SOURCE TEXT
════════════════
Scandals, Suspensions, and Stopped Payments
By its peak, Buhari’s government was spending ₦12 billion monthly on the scheme. Yet corruption allegations—ghost beneficiaries, inflated figures, missing COVID-19 feeding funds—began to undermine public trust.
The programme’s transition under President Bola Tinubu brought even more turbulence. First repositioned under the Ministry of Humanitarian Affairs, then affected by the suspension of Minister Betta Edu over unrelated financial misconduct, the NHGSFP slipped into administrative limbo.
Although Tinubu promised a relaunch of the Renewed Hope version of the programme by late 2024, many states report that implementation has not resumed. Caterers say, “payments have not resumed,” even as food prices have tripled since the scheme’s initial rollout.
The Human Toll in Hard Numbers
The cost of inaction is borne by children. Fresh data from UNICEF and the WHO paint a stark picture: 11 million Nigerian children now live in severe food poverty, 32% are chronically stunted,
6.5 — 7% suffer wasting, and over 2 million are severely malnourished.
UNICEF warns that hunger increases a child’s likelihood of wasting by 50%. Northern conflict-affected states face the harshest realities, with empty school kitchens replacing what once functioned as safe, reliable feeding hubs.
Inside Schools Where the Pots Have Gone Silent
A visit to PW Primary School in Kubwa, Abuja, reveals the same story echoed in Dutse Macaranta, Osogbo, and parts of Kaduna: abandoned kitchens, restless pupils, declining attendance.
Headmistress Mrs. Gorretti confirmed: “The vendors just stopped coming—they said the government stopped paying them.”
For many families, school feeding was not an incentive but a lifeline.
Pupil Longji Joseph explained: “Some of my classmates don’t come because there’s no food at home.”
Another pupil, Goodness, added softly: “I stay home sometimes. I can’t learn when my stomach is empty.”
Hungry Children, Weak Bodies, Fading Attention
Hunger leaves its marks in classrooms.
Primary Three pupil Isaiah said: “I feel weak, my head hurts, and sometimes I sleep during lessons.”
He often arrives without breakfast. “My parents don’t always have money.”
════════════════
Saved entries
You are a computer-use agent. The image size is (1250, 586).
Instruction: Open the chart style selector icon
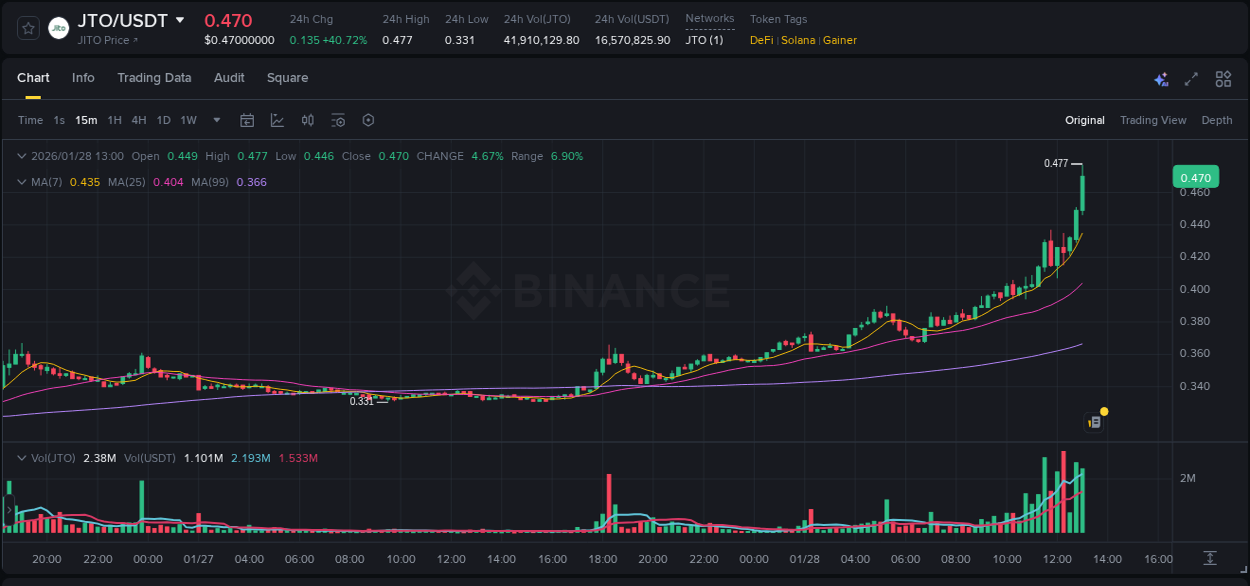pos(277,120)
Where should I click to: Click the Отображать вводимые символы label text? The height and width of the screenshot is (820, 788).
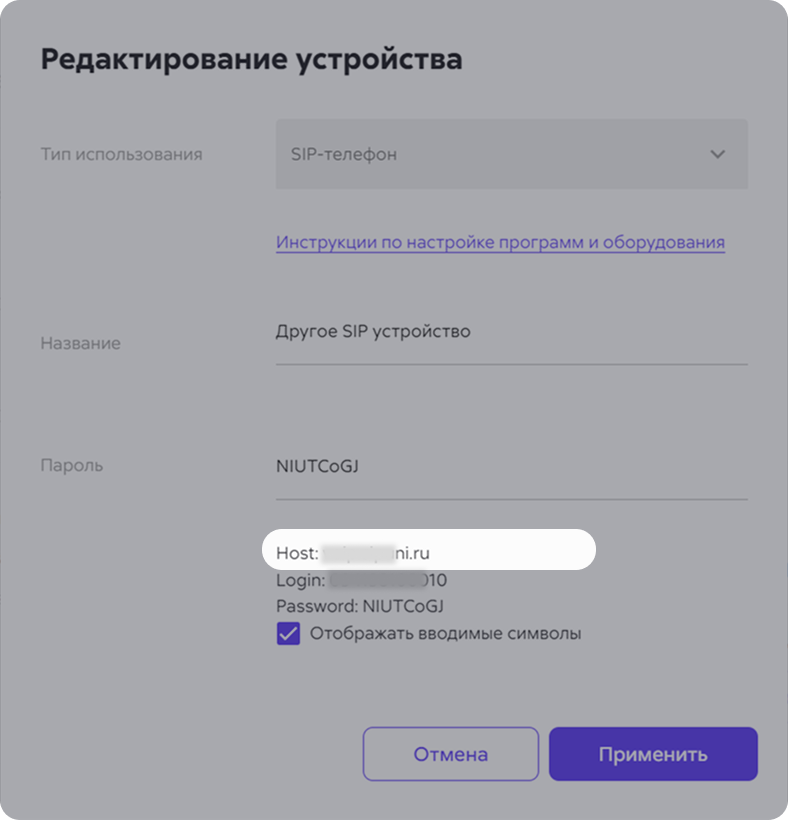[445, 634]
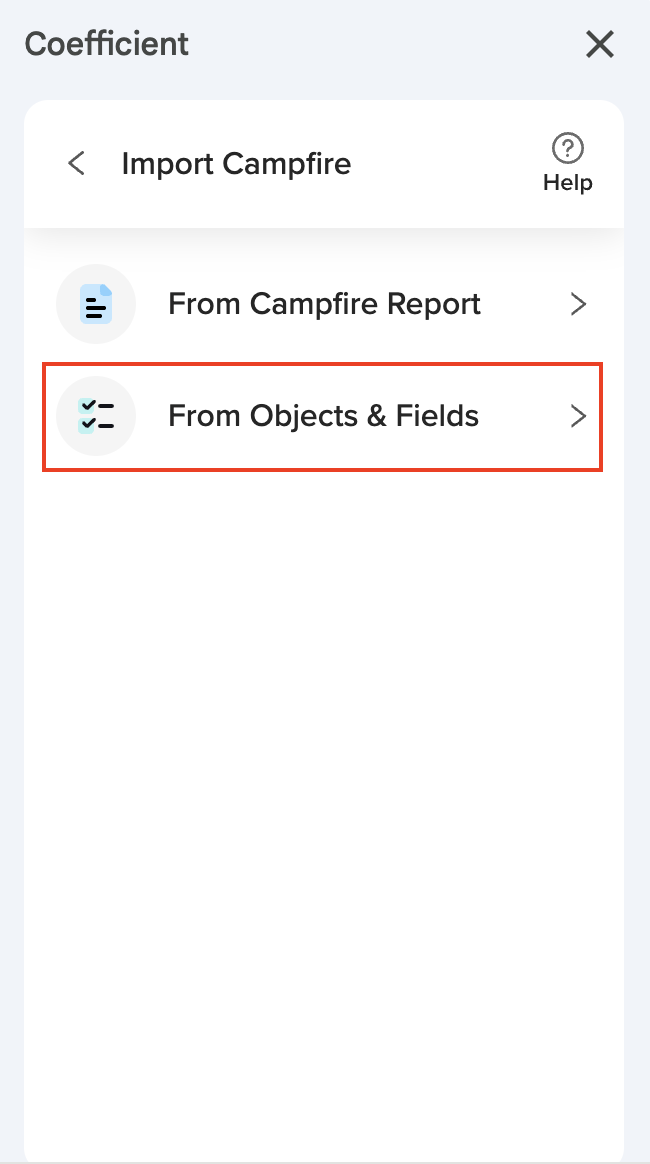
════════════════
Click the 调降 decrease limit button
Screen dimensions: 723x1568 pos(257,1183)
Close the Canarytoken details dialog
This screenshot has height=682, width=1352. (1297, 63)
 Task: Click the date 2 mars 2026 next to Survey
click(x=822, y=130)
════════════════
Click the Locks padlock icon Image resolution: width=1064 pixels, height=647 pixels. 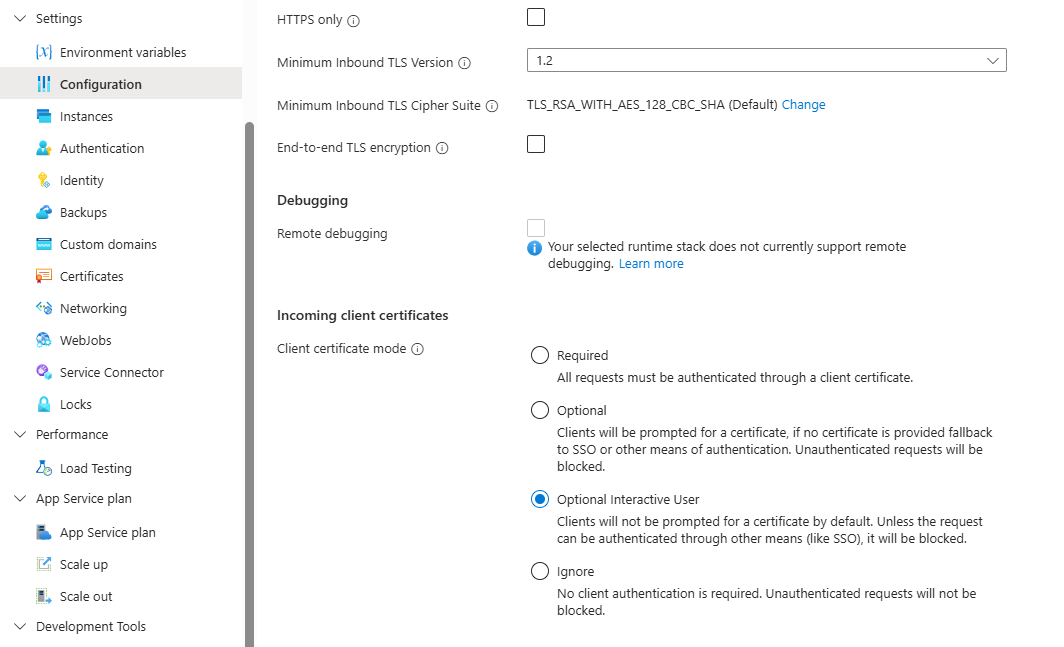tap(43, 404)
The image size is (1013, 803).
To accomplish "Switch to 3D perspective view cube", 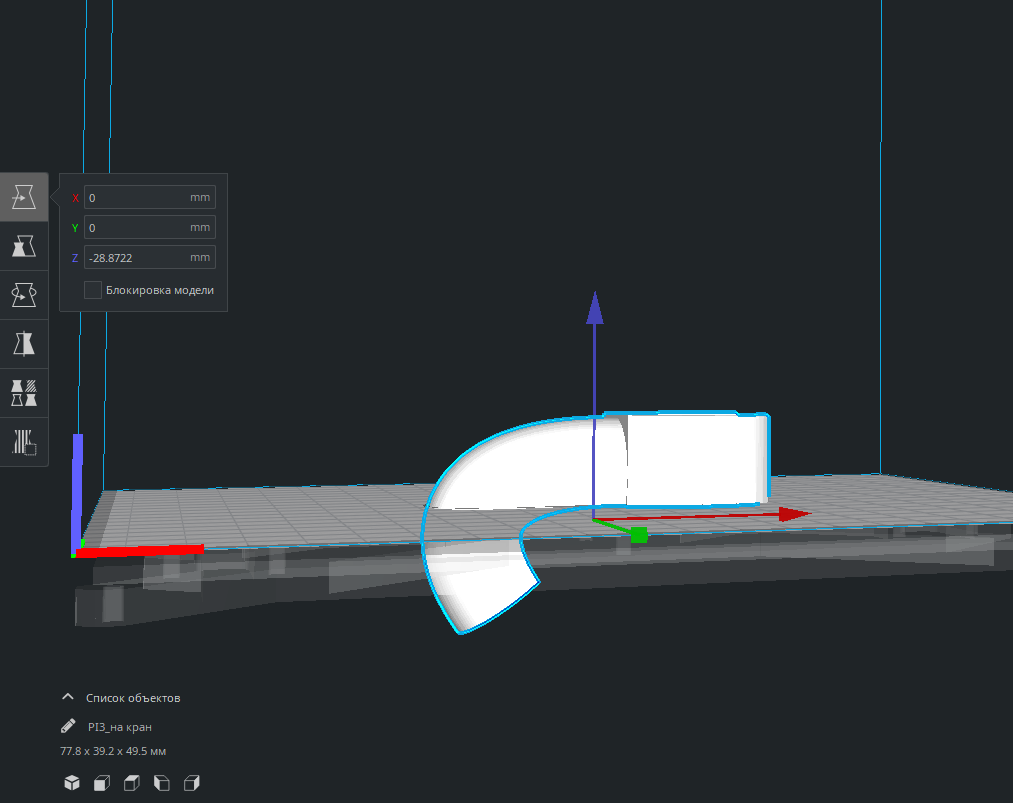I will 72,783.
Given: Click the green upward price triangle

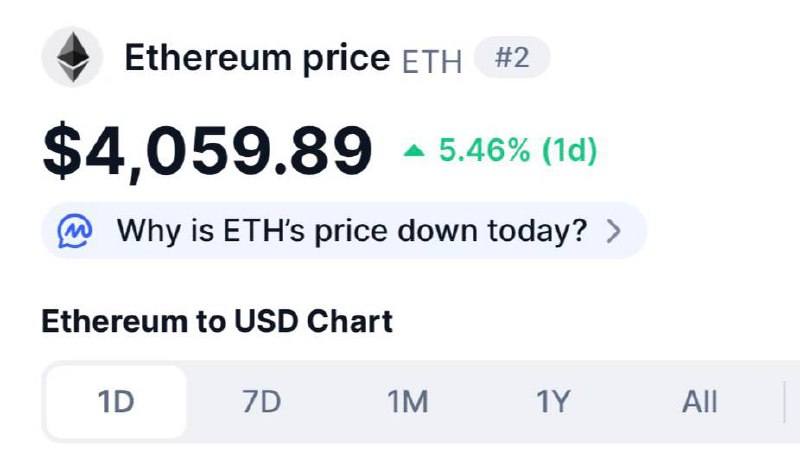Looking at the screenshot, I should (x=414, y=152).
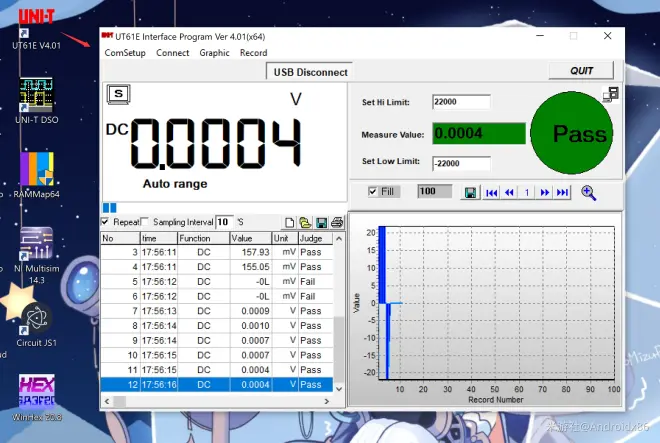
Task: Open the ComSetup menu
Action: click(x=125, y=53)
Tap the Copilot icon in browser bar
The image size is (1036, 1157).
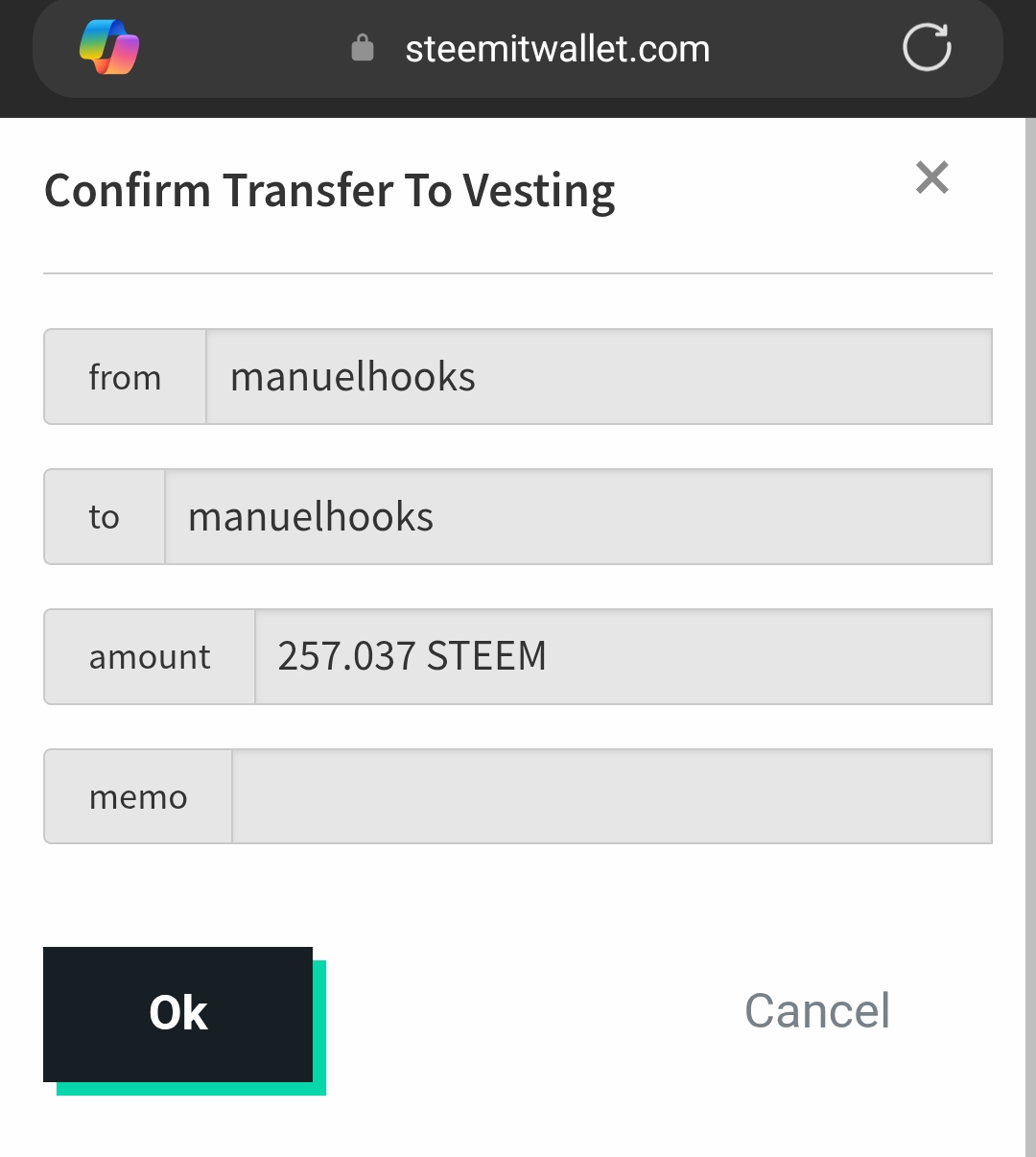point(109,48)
════════════════
PROBLEM REQUIREMENTS
From the passage on Nigeria's school feeding program above, quote the portion from "The Human Toll" to "pupils, declining attendance.".

PROBLEM SOLUTION
The Human Toll in Hard Numbers
The cost of inaction is borne by children. Fresh data from UNICEF and the WHO paint a stark picture: 11 million Nigerian children now live in severe food poverty, 32% are chronically stunted,
6.5 — 7% suffer wasting, and over 2 million are severely malnourished.
UNICEF warns that hunger increases a child’s likelihood of wasting by 50%. Northern conflict-affected states face the harshest realities, with empty school kitchens replacing what once functioned as safe, reliable feeding hubs.
Inside Schools Where the Pots Have Gone Silent
A visit to PW Primary School in Kubwa, Abuja, reveals the same story echoed in Dutse Macaranta, Osogbo, and parts of Kaduna: abandoned kitchens, restless pupils, declining attendance.